Continuous cultivation experiments with organic compounds.
The continuous culture experiments were performed in a 10-liter continuously stirred tank reactor with biofilm aggregates (consisting of 70 to 80% anammox cells [see below]) at a hydraulic retention time of 9 days (continuous exchange of medium, 46 ml h^–1). The biomass aggregates were stirred with a two-blade mechanical stirrer (100 rpm). The biomass in the effluent was not recirculated. The reactor was operated at a fixed temperature of 30°C with a thermostated jacket. The pH was maintained at 7.0. The reactor (0.2 liter min^–1) and the influent vessel (0.1 liter min^–1) were gassed with an N₂-CO₂ (80/20%) gas mixture to maintain anaerobic conditions. In order to supply the system with sufficient electron acceptor for nitrate reduction, up to 5 mM sodium nitrate was added to the mineral medium (32). Methanol, sodium acetate, and sodium propionate were added to the reactor system from a 20 mM stock solution by a separate pump yielding final influent concentrations of 1, 2, and 4 mM, respectively. In a separate run, propionate was added from a 200 mM stock solution and gradually increased to a final concentration of 20 mM.

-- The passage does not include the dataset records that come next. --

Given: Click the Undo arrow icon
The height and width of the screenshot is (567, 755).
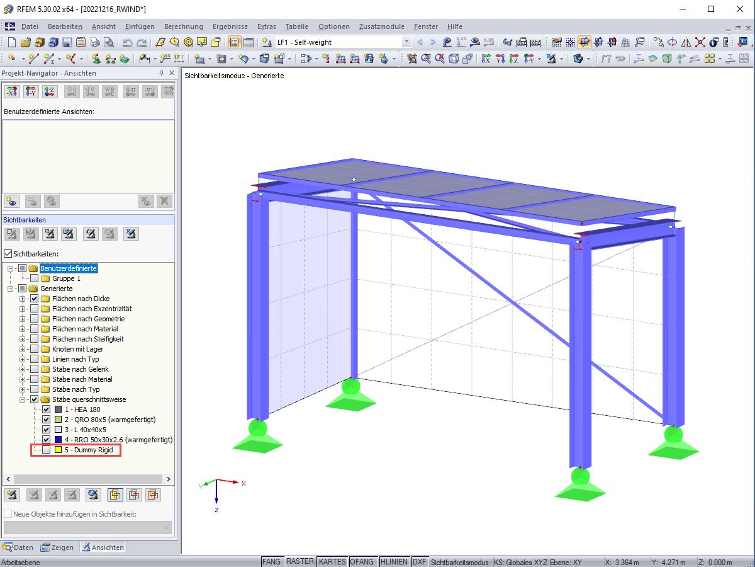Looking at the screenshot, I should click(127, 42).
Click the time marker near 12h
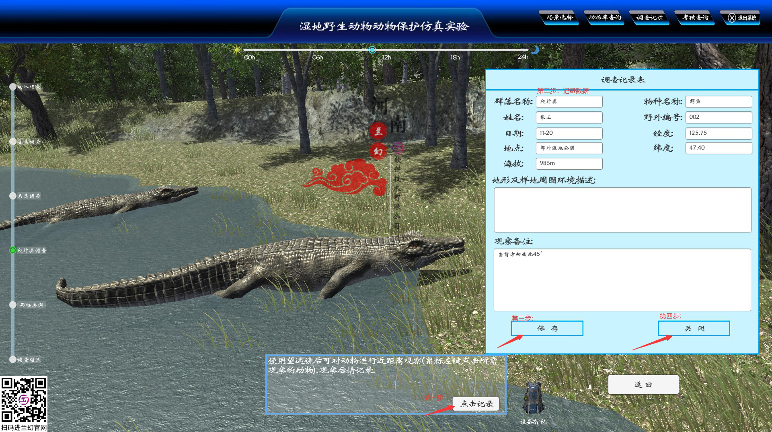The image size is (772, 432). pyautogui.click(x=372, y=49)
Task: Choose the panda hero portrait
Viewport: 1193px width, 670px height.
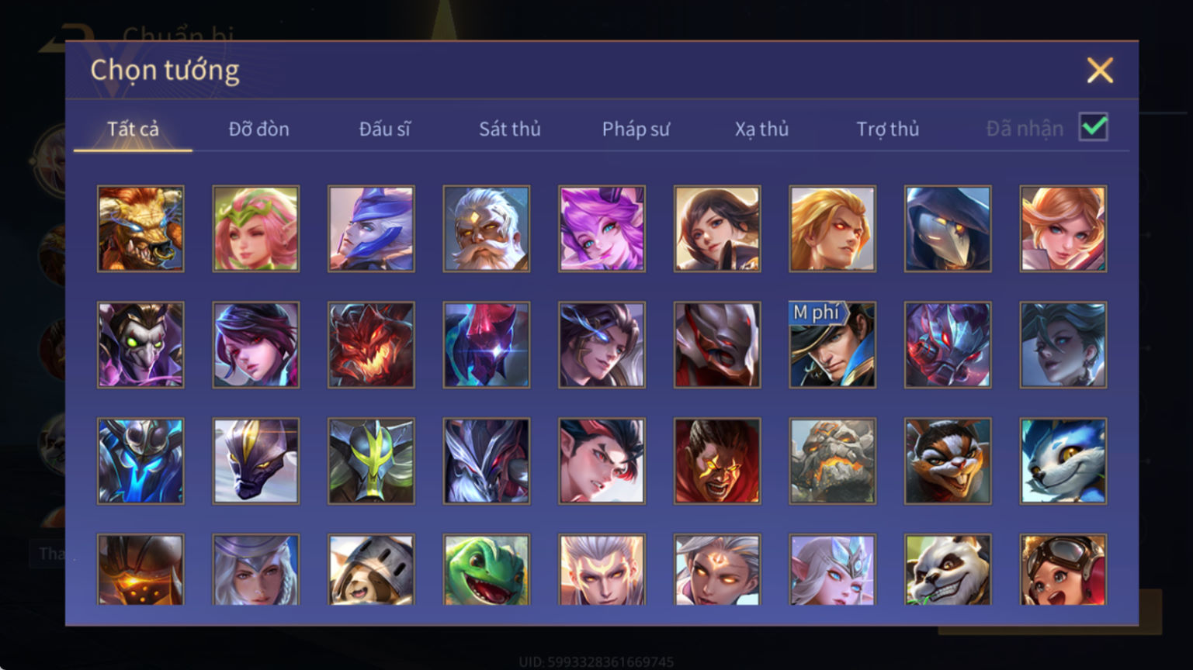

Batch experiments with organic compounds.
Anammox biomass from the 15-liter reactor grown before the addition of any organic compound was harvested by centrifugation (15 min at 4,000 x g) and washed twice with mineral medium (see above) without nitrogen compounds. For every batch experiment, 40 ml was taken from the 15-liter reactor. The biomass was mixed with 15 ml of mineral medium without ammonium and nitrite (the final protein concentration was 1 ± 0.2 mg ml^–1), transferred to 50-ml serum bottles sealed with butyl rubber stoppers, and gassed for 15 min with the N₂-CO₂ (80/20%) gas mixture to remove the oxygen. To start the experiments, the substrates were added from an anoxic stock solution with a syringe. During the experiments, the cell suspensions were stirred or shaken (200 rpm) to keep the biomass aggregates in suspension. The bottles were incubated at 34°C. Gas and medium samples for further analysis were taken at appropriate time intervals.

¹⁵N-labeling studies.
Experiments with ¹⁵NH₄⁺, ¹⁵NO₂^–, and ¹⁵NO₃^– were conducted in 10-ml serum bottles containing 5 ml of biomass aggregates (harvested as described above) and sealed with butyl rubber stoppers. After the bottles were gassed for 15 min with the N₂-CO₂ (80/20%) gas mixture, the experiments were started by adding the ¹⁵N substrates (final concentrations, 5 mM) from anoxic stock solutions with a syringe. During the experiments, the bottles were stirred at 150 rpm.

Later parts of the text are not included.